__Information supplied__
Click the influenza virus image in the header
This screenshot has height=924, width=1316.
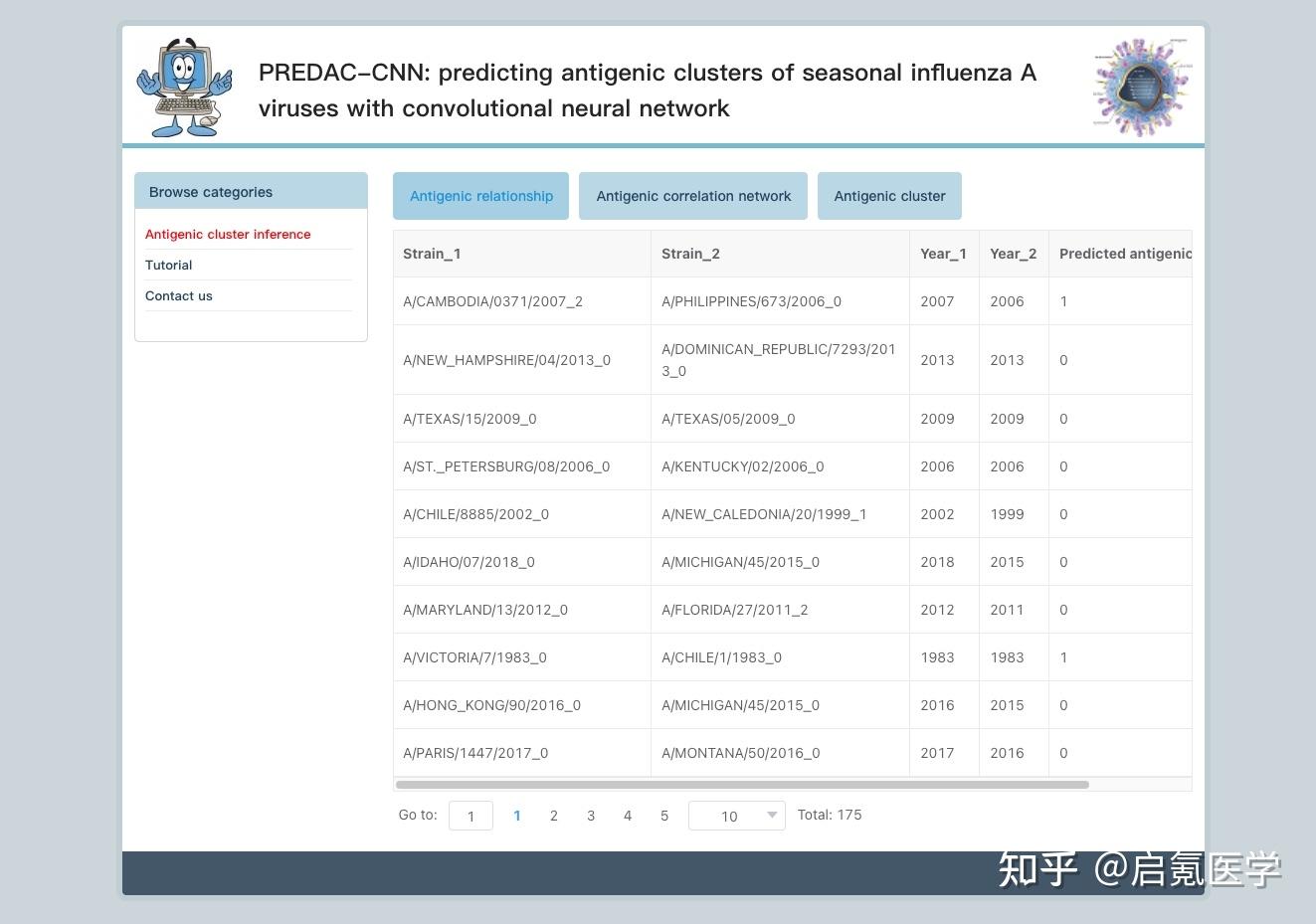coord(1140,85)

==

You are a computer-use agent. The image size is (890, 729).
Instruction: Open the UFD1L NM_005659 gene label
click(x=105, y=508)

__Problem details__
Using the listing, collect all lines in which the string "image" is found.

__Written solution__
Click the influenza virus image in the header
You are a computer-use agent. The image size is (890, 729).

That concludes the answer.